(Collected data entries)
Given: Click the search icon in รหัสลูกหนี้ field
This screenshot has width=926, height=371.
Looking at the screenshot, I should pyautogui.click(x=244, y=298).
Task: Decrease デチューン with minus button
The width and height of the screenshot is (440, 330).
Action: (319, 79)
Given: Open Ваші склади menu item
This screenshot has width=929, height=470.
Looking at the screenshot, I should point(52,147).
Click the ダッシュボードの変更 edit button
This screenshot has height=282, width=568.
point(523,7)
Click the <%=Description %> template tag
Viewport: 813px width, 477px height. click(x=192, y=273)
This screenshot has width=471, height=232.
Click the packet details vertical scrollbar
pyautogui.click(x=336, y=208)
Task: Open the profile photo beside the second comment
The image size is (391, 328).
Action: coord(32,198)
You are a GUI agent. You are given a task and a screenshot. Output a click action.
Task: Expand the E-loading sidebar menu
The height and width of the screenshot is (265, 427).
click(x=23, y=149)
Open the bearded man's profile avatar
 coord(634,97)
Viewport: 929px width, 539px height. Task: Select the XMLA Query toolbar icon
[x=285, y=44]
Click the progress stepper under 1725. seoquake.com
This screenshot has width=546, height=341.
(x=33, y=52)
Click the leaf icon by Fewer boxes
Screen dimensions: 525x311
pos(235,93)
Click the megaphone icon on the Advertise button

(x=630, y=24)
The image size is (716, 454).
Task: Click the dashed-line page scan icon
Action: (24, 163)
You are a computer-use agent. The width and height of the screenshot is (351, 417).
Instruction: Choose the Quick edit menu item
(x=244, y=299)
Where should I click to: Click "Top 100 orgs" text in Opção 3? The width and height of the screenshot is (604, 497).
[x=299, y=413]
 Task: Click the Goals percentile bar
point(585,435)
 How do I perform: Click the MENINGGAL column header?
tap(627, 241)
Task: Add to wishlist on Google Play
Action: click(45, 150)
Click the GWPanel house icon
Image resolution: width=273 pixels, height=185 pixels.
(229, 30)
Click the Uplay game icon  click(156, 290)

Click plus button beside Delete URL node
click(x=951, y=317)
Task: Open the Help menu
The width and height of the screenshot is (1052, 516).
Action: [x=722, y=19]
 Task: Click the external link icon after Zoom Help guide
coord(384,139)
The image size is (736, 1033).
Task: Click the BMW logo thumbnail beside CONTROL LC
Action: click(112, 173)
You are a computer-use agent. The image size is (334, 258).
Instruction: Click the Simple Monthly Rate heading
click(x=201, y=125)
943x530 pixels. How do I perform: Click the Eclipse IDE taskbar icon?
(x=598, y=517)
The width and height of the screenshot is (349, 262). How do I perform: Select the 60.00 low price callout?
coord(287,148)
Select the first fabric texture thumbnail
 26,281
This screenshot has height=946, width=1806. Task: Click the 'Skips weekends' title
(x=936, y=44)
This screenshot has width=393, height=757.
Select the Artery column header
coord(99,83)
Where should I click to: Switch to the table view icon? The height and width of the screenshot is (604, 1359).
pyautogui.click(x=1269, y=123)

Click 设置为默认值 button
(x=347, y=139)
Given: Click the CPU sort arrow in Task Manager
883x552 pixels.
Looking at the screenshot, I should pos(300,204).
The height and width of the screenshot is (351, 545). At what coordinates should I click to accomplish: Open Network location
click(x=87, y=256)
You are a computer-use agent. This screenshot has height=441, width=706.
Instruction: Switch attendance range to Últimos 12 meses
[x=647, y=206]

#### Exercise goal:
Restate the line containing "883x552 pixels." and every remaining line of the records word for word. Add nothing.

#### Written answer:
883x552 pixels.
Looking at the screenshot, I should pos(300,204).
The height and width of the screenshot is (351, 545). At what coordinates should I click to accomplish: Open Network location
click(x=87, y=256)
You are a computer-use agent. This screenshot has height=441, width=706.
Instruction: Switch attendance range to Últimos 12 meses
[x=647, y=206]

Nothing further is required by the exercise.